日本ハム新社長、原油高によるコスト増加に懸念を示す
日本ハムの社長に1日付で就任した前田文男氏(60歳)が16日、共同通信のインタビューに応じ、中東情勢悪化に伴う原油高の影響について、深刻な懸念を表明しました。前田氏は、工場の燃料や包装材、畜産飼料の価格高騰がコスト増加につながるリスクを指摘し、企業としての対応策を急いで検討していると説明しました。
幅広い対応策の模索と価格転嫁の可能性
前田氏は、省人化した製造ラインへの集約や、手間のかかる商品の数量調整など、多岐にわたる対応策を模索していると述べました。特に、工場で使用する手袋などナフサ由来の製品については、調達不安が広がっていると強調し、食料の安定供給に向けて企業責任を果たす意向を示しました。
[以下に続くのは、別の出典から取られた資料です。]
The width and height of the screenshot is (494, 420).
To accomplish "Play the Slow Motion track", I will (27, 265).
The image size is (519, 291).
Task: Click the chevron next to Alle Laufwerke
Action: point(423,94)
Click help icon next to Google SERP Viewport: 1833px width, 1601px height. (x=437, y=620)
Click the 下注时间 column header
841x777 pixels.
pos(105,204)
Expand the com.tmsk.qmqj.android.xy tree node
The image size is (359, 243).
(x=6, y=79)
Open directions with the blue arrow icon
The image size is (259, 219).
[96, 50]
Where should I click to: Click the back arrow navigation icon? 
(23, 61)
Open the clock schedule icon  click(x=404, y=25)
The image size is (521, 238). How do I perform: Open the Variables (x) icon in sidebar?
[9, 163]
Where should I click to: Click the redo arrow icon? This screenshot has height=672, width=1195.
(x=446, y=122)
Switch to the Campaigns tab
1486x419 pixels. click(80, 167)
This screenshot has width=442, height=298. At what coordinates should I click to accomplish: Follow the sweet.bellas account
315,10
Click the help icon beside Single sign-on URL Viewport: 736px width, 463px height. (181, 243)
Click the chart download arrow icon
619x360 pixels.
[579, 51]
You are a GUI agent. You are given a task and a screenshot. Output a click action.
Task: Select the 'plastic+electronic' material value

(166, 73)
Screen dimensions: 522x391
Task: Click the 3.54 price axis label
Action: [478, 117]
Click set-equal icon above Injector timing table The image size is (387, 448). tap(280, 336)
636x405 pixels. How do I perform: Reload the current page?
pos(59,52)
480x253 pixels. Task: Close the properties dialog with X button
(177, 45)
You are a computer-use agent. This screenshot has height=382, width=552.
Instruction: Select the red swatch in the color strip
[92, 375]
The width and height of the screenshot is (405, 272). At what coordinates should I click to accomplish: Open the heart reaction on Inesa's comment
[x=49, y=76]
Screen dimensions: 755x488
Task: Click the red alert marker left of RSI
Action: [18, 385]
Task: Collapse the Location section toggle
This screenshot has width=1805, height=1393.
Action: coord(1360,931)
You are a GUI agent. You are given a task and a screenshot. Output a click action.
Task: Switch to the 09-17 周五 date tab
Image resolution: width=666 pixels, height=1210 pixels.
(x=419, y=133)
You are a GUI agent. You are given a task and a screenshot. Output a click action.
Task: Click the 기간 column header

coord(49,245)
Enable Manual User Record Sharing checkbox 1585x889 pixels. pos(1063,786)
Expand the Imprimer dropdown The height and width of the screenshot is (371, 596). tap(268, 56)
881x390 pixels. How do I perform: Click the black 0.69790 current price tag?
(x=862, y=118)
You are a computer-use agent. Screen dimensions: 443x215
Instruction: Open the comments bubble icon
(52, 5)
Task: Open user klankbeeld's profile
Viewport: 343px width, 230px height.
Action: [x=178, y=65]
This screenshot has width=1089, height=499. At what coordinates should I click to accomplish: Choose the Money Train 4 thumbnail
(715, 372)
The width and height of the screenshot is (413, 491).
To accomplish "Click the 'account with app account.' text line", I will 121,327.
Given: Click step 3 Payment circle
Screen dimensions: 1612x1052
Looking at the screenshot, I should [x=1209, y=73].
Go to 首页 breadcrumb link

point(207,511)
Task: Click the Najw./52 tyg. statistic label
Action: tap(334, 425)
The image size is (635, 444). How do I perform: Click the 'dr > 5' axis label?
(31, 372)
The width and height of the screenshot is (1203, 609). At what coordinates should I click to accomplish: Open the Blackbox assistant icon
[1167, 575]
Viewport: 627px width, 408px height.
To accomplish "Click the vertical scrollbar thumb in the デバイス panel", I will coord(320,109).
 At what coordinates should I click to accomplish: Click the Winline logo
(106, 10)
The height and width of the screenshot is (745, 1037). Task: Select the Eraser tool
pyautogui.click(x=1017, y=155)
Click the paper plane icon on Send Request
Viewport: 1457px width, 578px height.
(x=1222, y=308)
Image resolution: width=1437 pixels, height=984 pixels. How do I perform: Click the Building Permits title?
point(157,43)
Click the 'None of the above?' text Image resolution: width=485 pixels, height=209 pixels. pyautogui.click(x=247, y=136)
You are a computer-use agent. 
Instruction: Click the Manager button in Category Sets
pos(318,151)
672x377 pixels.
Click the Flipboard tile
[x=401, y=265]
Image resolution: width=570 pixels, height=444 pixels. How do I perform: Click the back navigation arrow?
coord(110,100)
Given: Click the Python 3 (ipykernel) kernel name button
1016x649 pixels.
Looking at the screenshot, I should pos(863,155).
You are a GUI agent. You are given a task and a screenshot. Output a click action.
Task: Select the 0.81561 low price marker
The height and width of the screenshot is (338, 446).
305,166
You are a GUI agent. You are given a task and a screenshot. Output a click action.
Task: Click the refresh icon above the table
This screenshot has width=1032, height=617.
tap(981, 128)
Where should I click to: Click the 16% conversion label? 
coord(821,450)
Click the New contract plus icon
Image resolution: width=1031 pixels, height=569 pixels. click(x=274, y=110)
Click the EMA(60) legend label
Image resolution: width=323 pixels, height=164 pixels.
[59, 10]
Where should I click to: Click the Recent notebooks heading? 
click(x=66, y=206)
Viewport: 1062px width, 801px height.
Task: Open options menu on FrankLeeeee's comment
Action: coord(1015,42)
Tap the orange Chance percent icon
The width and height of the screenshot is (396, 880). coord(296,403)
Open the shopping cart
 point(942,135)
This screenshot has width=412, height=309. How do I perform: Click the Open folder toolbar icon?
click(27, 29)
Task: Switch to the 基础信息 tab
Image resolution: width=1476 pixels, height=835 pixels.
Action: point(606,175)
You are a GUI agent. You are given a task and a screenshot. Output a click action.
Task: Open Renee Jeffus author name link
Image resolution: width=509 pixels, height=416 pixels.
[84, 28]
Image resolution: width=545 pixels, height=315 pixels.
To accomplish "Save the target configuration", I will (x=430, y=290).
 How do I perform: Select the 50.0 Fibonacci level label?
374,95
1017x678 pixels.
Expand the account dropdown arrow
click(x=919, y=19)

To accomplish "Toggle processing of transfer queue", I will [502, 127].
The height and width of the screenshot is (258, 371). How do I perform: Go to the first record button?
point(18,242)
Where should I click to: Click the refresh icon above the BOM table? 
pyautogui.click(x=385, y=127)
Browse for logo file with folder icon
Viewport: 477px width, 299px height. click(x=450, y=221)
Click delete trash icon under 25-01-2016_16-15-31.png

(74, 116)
価格転嫁については、「どういう状況においても検討することは当然ある」と述べ、状況次第では実施も視野に入れていることを明らかにしました。
中東情勢の悪化と経済への波及影響
中東情勢の悪化は、原油価格の高騰を引き起こし、包装材や畜産飼料など幅広い分野に影響を及ぼしています。前田氏は、このような外部要因によるコスト増加が、食品業界全体に与える影響を懸念し、迅速な対応が求められると訴えました。日本ハムとしては、生産効率の向上やサプライチェーンの見直しを通じて、コスト圧力を緩和する方針です。
今回のインタビューでは、前田氏が新社長として直面する課題と、それに対する取り組み姿勢が浮き彫りになりました。企業は、不確実な経済環境下でも、安定した食料供給を維持するために、柔軟な戦略を展開することが重要だと指摘されています。